There certainly hasn’t been a lack of programming associated with the Wexner Center’s “Andy Warhol: Other Voices, Other Rooms” exhibition, especially of the musical variety. And for good reason, considering Warhol’s inseparability from the Velvet Underground.
There was the Robert Forster event, at which the former Go-Between covered the Velvets; in February, Times New Viking will do the same. And last Thursday, Dean & Britta gave a performance that combined with Andy Warhol visuals to create a captivating hour of mixed media.

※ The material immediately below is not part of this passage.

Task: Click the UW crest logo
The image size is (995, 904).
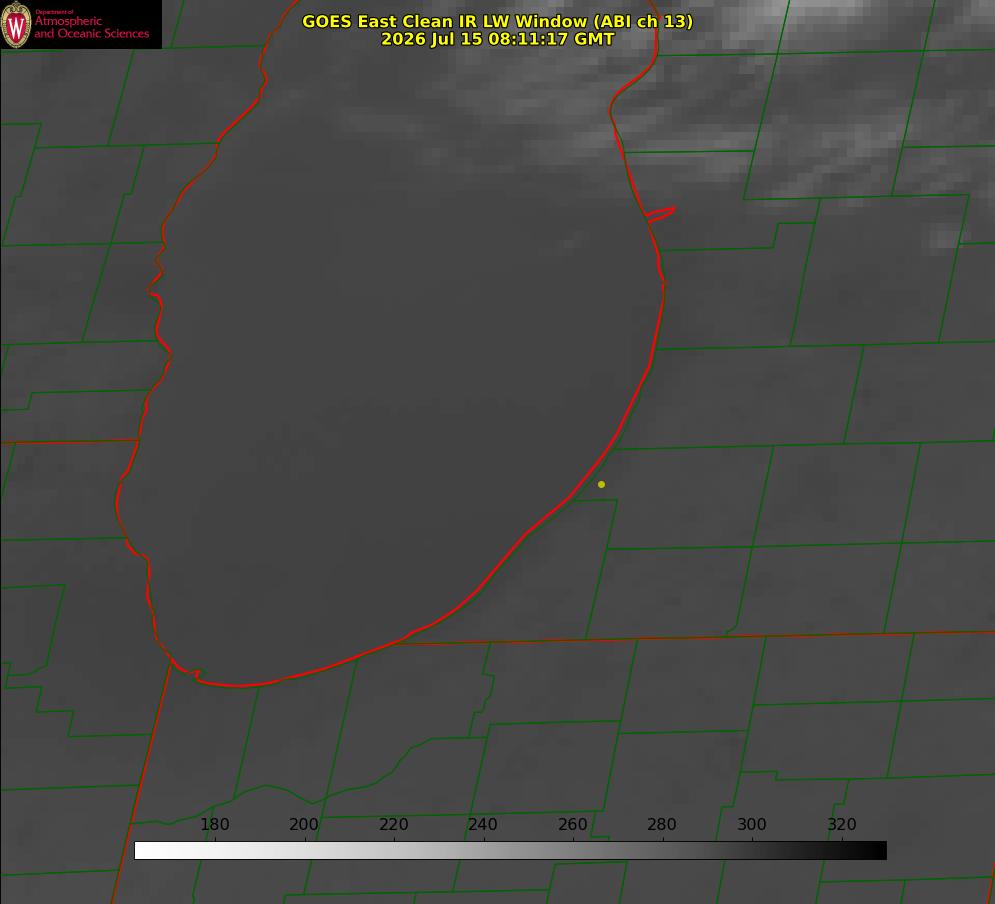Action: pos(16,25)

“Dean” refers to Dean Wareham, former frontman of genre-shapers Galaxie 500 and its successful follow-up, Luna, of which Britta Phillips eventually became a member. For this show, Dean & Britta performed (mostly) new music to complement 13 of Warhol’s famous “screen tests,” also throwing in a Bob Dylan cover (“I’ll Keep It With Mine”) and a Velvet Underground tune (“Not a Young Man Anymore”).
Warhol made around 500 of these screen tests at his studio, the Factory, each of them being shot with a 16 mm camera on 100-foot rolls of silent, black and white film. The films normally would have lasted 2¾ minutes apiece, but they were projected so that they ended up as 4-minute films, the slight slow-motion effect elongating and exaggerating any movements.
Some of the subjects seen in the featured screen tests were well known. A young Dennis Hopper cycled through several emotions, looking fierce, confused, amused and contemplative. Velvet Underground vocalist Nico, someone who was undoubtedly used to cameras, seemed bored and slightly annoyed. Lou Reed drank a bottle of Coke, making art of a mass-produced item—a concept made famous by Warhol.
Between a few of the songs, Wareham gave a little commentary on the video portraits. Sometimes the background was a nice addition, and other times I wished I had plugged my ears, because the story and emotions I was projecting onto the images were more interesting than the reality.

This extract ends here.